Card. Zen: El gobierno de Hong Kong empuja a los jóvenes a tal desesperación, que ellos se dejan disparar
de Card. Joseph Zen Ze-kiun

La homilía del Card. Joseph Zen, obispo emérito de Hong Kong, durante las manifestaciones de ayer para poner un freno a la ley de extradición.

 


Hong Kong (AsiaNews) – Es el gobierno el que está empujando a los jóvenes a hacer gestos desesperados - llegando a dejar que la policía dispare contra ellos -, al no escuchar sus reclamos. Es la acusación que el Card, Joseph Zen, obispo emérito de Hong Kong, expresó en una homilía durante la misa celebrada ayer a las 12, mientras se desarrollaban las manifestaciones en las principales arterias de la isla, en los alrededores del Legco (el parlamento), donde el gobierno pretendía debatir y aprobar la ley de extradición a China. Por la tarde y en horas de la noche, hubo enfrentamientos entre la policía y manifestantes que trataban de irrumpir en el Legco. Ayer, la diócesis de Hong Kong emitió un comunicado en el cual pide al gobierno que demore la aprobación de la ley hasta que se disipen los temores y las preocupaciones de la población. Y ha pedido a las partes que procuren vías pacíficas para hallar una solución a los problemas del territorio. A continuación, brindamos un fragmento extenso de la homilía del Card. Zen (traducción de AsiaNews).

 

“Levántate, ¿por qué duermes, Señor? Despierta, no nos rechaces para siempre. ¿Por qué escondes tu rostro y olvidas nuestra miseria y opresión? Ya que estamos postrados por tierra; sálvanos por tu misericordia”. (Salmo 44: 24-27).

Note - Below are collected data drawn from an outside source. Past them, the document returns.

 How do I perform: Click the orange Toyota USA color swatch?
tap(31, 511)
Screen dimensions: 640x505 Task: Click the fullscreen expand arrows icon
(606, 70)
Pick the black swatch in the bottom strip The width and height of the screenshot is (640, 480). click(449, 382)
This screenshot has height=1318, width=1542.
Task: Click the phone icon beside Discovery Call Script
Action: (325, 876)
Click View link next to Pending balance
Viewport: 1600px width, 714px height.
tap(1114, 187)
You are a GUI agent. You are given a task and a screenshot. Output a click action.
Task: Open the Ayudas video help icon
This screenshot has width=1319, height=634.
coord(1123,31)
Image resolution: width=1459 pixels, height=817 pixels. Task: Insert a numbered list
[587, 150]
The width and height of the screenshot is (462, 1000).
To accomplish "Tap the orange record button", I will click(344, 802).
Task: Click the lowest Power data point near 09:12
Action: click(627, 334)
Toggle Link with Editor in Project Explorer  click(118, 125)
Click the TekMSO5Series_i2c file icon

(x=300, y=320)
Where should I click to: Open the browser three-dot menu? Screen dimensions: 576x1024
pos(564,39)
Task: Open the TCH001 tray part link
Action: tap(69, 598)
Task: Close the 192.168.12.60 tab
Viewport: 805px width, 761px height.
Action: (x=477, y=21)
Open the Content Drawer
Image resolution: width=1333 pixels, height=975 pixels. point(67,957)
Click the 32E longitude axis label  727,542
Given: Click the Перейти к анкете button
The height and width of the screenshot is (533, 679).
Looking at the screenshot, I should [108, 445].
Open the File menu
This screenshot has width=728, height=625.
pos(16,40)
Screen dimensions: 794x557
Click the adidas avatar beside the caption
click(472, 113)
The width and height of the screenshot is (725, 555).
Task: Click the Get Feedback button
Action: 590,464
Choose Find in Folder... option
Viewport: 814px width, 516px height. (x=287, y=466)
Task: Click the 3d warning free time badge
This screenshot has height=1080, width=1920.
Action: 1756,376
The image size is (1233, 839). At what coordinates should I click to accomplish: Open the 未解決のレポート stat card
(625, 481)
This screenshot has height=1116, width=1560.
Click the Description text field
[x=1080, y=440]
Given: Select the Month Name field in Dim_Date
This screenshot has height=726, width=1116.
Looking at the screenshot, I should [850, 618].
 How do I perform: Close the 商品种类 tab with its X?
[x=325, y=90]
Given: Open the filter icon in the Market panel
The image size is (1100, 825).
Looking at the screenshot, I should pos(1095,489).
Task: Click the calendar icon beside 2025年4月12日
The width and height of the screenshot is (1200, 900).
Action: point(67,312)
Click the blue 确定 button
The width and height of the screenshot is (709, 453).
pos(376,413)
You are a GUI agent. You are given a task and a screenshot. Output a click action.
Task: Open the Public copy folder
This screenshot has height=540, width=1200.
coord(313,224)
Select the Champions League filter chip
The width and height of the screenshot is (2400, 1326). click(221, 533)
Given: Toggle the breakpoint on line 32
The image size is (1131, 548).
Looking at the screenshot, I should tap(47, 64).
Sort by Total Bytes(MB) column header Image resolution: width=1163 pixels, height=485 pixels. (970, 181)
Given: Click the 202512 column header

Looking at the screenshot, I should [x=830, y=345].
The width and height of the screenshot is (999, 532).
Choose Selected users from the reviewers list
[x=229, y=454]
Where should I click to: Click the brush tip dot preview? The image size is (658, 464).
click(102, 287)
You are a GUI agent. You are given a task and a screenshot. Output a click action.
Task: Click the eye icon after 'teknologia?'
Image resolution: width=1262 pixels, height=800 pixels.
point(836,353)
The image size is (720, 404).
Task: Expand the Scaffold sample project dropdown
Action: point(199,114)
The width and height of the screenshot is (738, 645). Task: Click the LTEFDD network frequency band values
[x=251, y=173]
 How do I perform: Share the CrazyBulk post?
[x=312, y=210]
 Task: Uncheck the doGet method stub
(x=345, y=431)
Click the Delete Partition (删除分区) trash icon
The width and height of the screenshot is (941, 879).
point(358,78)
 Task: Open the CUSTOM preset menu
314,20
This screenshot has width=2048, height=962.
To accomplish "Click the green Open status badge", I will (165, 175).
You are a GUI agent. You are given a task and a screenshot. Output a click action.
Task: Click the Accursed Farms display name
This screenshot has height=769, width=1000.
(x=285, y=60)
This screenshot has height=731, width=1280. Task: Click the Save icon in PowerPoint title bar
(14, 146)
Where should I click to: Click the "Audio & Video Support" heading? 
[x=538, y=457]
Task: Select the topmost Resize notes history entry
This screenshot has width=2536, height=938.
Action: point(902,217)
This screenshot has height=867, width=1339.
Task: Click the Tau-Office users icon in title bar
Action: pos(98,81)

Ciertas personas dicen que hay quienes empujan a los jóvenes a realizar actos violentos. ¿Quién los empuja a ello? Es nuestro gobierno, son esos policías que dañan a la sociedad. Nosotros jamás los hemos empujado a ello, especialmente nosotros, que tenemos fe, jamás lo hemos hecho.

Pero hemos oído a los jóvenes decir; “¡De nada sirve todo lo que hacemos! Es mejor poner fin a nuestra vida, dejando que nos disparen”. Nosotros no los alentamos a hacer esto, sería demasiado, no debemos sacrificar la vida con tanta liviandad. Roguemos para que el Señor nos dé paz y se ocupe de nosotros, nos indique sabiamente los que debemos hacer y nos dé el coraje de sacrificar otras cosas. Roguemos por los habitantes de Hong Kong, para que todo pueda seguir adelante con seguridad y procuremos el objetivo que nos indique el Señor. Roguemos para que el Señor pueda convertir el corazón de aquellos que no escuchan la voz de la conciencia, aquellos que traicionan al prójimo por intereses propios. Esta es la verdadera victoria de Dios.